PROVIDED TEXT:

--

Clashes affecting care, says doctor
Frontliners 'cannot travel amid violence'
A doctor has called for an end to violent clashes between protesters and riot police around Victory Monument as it has affected patients and health workers in nearby hospitals.
Anti-government rallies held at Victory Monument are disrupting several nearby hospitals, said Surawet Namhom, a surgeon at Ramathibodi Hospital, via his Facebook page.
The two-week-long protests have posed a risk to health workers who commute to his and other hospitals, Dr Surawet said, adding that all sides should find a peaceful solution to their conflict.
He added that some hotels around Victory Monument have been converted to take care of Covid-19 patients with mild symptoms.
Patients at such "hospitels" are looked after by doctors and nurses 24 hours a day, Dr Surawet said, adding that medical personnel from Ramathibodi Hospital have worked 12-hour shifts to look after patients.

--

GIVEN DATA:
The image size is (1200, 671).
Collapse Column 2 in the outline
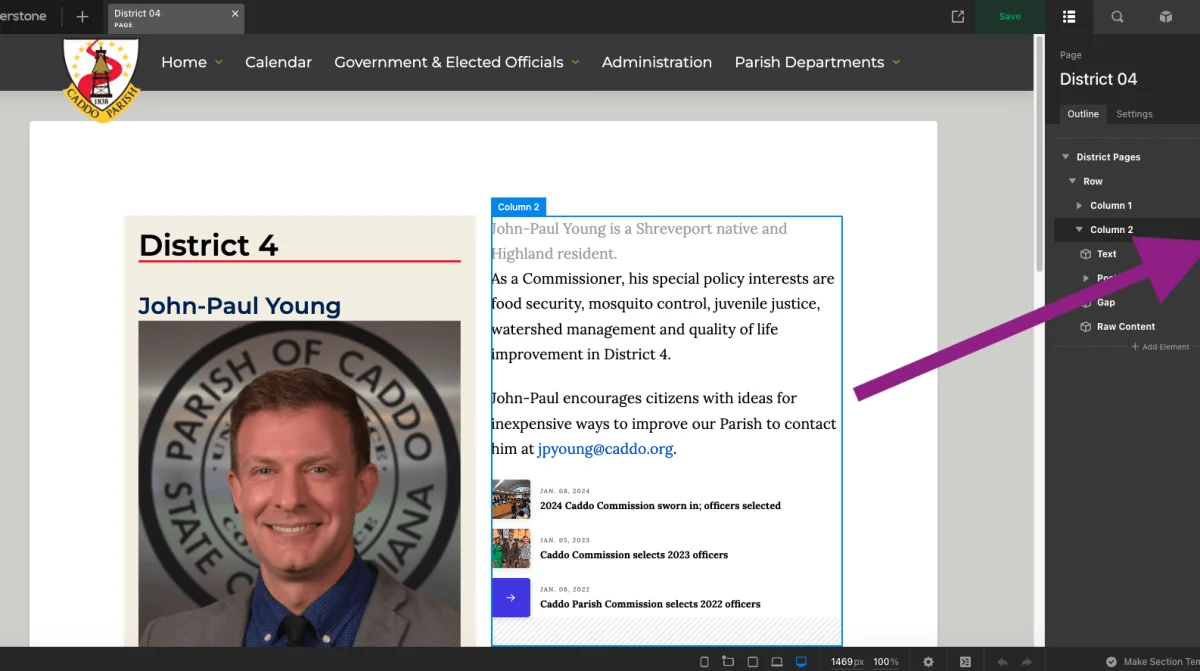pyautogui.click(x=1079, y=230)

--

Based on the news article about the Victory Monument clashes, decide whether each statement agrees with it, answering yes or no and quoting the article's deciding words: (a) the protests had gone on for two weeks; (b) hotels near Victory Monument were converted to care for Covid-19 patients with severe symptoms; (c) medical personnel from Ramathibodi Hospital worked 12-hour shifts. Rely only on the news article for what comes next.

(a) Yes: "The two-week-long protests"
(b) No: "to take care of Covid-19 patients with mild symptoms"
(c) Yes: "medical personnel from Ramathibodi Hospital have worked 12-hour shifts to look after patients"